This works because the affinity is inherited by child processes, which taskset is forking: How to prevent inheriting CPU affinity by child forked process?
Python: os.sched_getaffinity and os.sched_setaffinity
See: How to find out the number of CPUs using python
Tested in Ubuntu 16.04.
In short
unsigned long mask = 7; /* processors 0, 1, and 2 */
unsigned int len = sizeof(mask);
if (sched_setaffinity(0, len, &mask) < 0) {
perror("sched_setaffinity");
}
Look in CPU Affinity for more details
It is also possible to make it through the shell without any modification in the programs with the cgroups and the cpuset sub-system. Cgroups (v1 at least) are typically mounted on /sys/fs/cgroup under which the cpuset sub-system resides. For example:
$ ls -l /sys/fs/cgroup/
total 0
drwxr-xr-x 15 root root 380 nov. 22 20:00 ./
drwxr-xr-x 8 root root 0 nov. 22 20:00 ../
dr-xr-xr-x 2 root root 0 nov. 22 20:00 blkio/
[...]
lrwxrwxrwx 1 root root 11 nov. 22 20:00 cpuacct -> cpu,cpuacct/
dr-xr-xr-x 2 root root 0 nov. 22 20:00 cpuset/
dr-xr-xr-x 5 root root 0 nov. 22 20:00 devices/
dr-xr-xr-x 3 root root 0 nov. 22 20:00 freezer/
[...]
Under cpuset, the cpuset.cpus defines the range of CPUs on which the processes belonging to this cgroup are allowed to run. Here, at the top level, all the CPUs are configured for all the processes of the system. Here, the system has 8 CPUs:
$ cd /sys/fs/cgroup/cpuset
$ cat cpuset.cpus
0-7
The list of processes belonging to this cgroup is listed in the cgroup.procs file:
$ cat cgroup.procs
1
2
3
[...]
12364
12423
12424
12425
[...]
It is possible to create a child cgroup into which a subset of CPUs are allowed.

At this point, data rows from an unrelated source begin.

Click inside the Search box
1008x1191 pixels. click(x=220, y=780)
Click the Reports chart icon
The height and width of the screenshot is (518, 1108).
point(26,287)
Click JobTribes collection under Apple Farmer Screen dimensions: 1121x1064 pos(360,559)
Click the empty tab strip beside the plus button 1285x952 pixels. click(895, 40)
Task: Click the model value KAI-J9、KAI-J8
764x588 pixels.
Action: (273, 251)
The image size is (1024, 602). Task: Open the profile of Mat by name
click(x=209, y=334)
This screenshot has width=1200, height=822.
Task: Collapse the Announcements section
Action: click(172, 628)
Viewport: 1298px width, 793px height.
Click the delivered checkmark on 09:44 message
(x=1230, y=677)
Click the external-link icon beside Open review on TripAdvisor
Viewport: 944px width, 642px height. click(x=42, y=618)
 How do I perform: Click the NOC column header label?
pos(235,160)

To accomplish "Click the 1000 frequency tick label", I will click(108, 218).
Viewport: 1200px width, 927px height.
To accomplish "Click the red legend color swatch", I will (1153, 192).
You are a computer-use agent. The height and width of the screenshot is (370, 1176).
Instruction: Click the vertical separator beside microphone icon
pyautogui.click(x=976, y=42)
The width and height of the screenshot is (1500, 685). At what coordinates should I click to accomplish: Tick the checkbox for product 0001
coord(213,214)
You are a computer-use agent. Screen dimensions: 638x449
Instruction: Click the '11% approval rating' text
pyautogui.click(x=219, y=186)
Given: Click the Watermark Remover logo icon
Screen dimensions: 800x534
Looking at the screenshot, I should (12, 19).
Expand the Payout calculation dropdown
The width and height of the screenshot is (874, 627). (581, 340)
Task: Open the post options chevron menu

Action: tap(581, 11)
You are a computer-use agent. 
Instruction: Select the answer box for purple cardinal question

For example, let's define a sub-cgroup with CPU cores 1 and 3:
$ pwd
/sys/fs/cgroup/cpuset
$ sudo mkdir subset1
$ cd subset1
$ pwd
/sys/fs/cgroup/cpuset/subset1
$ ls -l
total 0
-rw-r--r-- 1 root root 0 nov. 22 23:28 cgroup.clone_children
-rw-r--r-- 1 root root 0 nov. 22 23:28 cgroup.procs
-rw-r--r-- 1 root root 0 nov. 22 23:28 cpuset.cpu_exclusive
-rw-r--r-- 1 root root 0 nov. 22 23:28 cpuset.cpus
-r--r--r-- 1 root root 0 nov. 22 23:28 cpuset.effective_cpus
-r--r--r-- 1 root root 0 nov. 22 23:28 cpuset.effective_mems
-rw-r--r-- 1 root root 0 nov. 22 23:28 cpuset.mem_exclusive
-rw-r--r-- 1 root root 0 nov. 22 23:28 cpuset.mem_hardwall
-rw-r--r-- 1 root root 0 nov. 22 23:28 cpuset.memory_migrate
-r--r--r-- 1 root root 0 nov. 22 23:28 cpuset.memory_pressure
-rw-r--r-- 1 root root 0 nov. 22 23:28 cpuset.memory_spread_page
-rw-r--r-- 1 root root 0 nov. 22 23:28 cpuset.memory_spread_slab
-rw-r--r-- 1 root root 0 nov. 22 23:28 cpuset.mems
-rw-r--r-- 1 root root 0 nov. 22 23:28 cpuset.sched_load_balance
-rw-r--r-- 1 root root 0 nov. 22 23:28 cpuset.sched_relax_domain_level
-rw-r--r-- 1 root root 0 nov. 22 23:28 notify_on_release
-rw-r--r-- 1 root root 0 nov. 22 23:28 tasks
$ cat cpuset.cpus
$ sudo sh -c "echo 1,3 > cpuset.cpus"
$ cat cpuset.cpus
1,3
The cpuset.mems files must be filled before moving any process into this cgroup. Here we move the current shell into this new cgroup (we merely write the pid of the process to move into the cgroup.procs file):
$ cat cgroup.procs
$ echo $$
4753
$ sudo sh -c "echo 4753 > cgroup.procs"
sh: 1: echo: echo: I/O error
$ cat cpuset.mems
$ sudo sh -c "echo 0 > cpuset.mems"
$ cat cpuset.mems
0
$ sudo sh -c "echo 4753 > cgroup.procs"
$ cat cgroup.procs
4753
12569
The latter shows that the current shell (pid#4753) is now located in the newly created cgroup (the second pid 12569 is the cat's command one as being the child of the current shell, it inherits its cgroups). With a formatted ps command, it is possible to verify on which CPU the processes are running (PSR column):
$ ps -o pid,ppid,psr,command
PID PPID PSR COMMAND
4753 2372 3 bash
12672 4753 1 ps -o pid,ppid,psr,command
We can see that the current shell is running on CPU#3 and its child (ps command) which inherits the its cgroups is running on CPU#1.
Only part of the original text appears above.